The findings in the current case are unique because of the well-delineated loss of BAP1 protein expression by immunohistochemistry in the SDC component of the neoplasm with retention in histologic areas of residual PA and at least partial retention in the EMC component, a finding that suggests that BAP1 alterations may be relevant to SDCs.
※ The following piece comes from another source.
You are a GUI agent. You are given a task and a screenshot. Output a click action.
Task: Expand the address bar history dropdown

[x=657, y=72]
The identification of BAP1 alterations has both prognostic and treatment implications. For example, somatic BAP1 inactivation has been implicated in metastatic potential in uveal melanoma [15] and is associated with an aggressive clinical course in high-grade meningiomas [16]. Germline BAP1 alterations cause BAP1 tumor predisposition syndrome, which predisposes patients to uveal and cutaneous melanomas, renal cell carcinoma, and mesothelioma [17–18]; however, such a syndromic association with salivary gland neoplasms has not been reported. Finally, emerging studies suggest therapeutic strategies in BAP1-altered tumors, including platinum-based chemotherapies, such as cisplatin [19], and poly(ADP-ribose) polymerase (PARPI) inhibitors, such as niraparib and Olaparib [11, 20–21].
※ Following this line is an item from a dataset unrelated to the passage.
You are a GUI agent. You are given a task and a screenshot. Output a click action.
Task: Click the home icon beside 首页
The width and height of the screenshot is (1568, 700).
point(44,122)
Other alterations in this intraductal CXPA are discussed as follows. PIK3CA alterations are reported in SDC [22–23]. BRCA2 alterations are identified in a substantial number of PAs and CXPAs [24]. NF1 alterations are identified in SDC and adenocarcinoma, not otherwise specified, but not in CXPA in one study [25]. A FANCA mutation is reported in a SDC in a patient with a germline BRCA1 mutation [26]. AR expression is reported in many CXPA cases as well as approximately one third of PAs in one limited study [27]. FBXO32::PLAG1 rearrangements are reported in both PA and CXPA [28].
In conclusion, we report the first documented case of a BAP1 alteration in the SDC component of an intracapsular CXPA, both by immunohistochemistry and next generation sequencing. This finding may carry prognostic and treatment implications, and additional studies are needed to further investigate BAP1 alterations in salivary gland malignancies.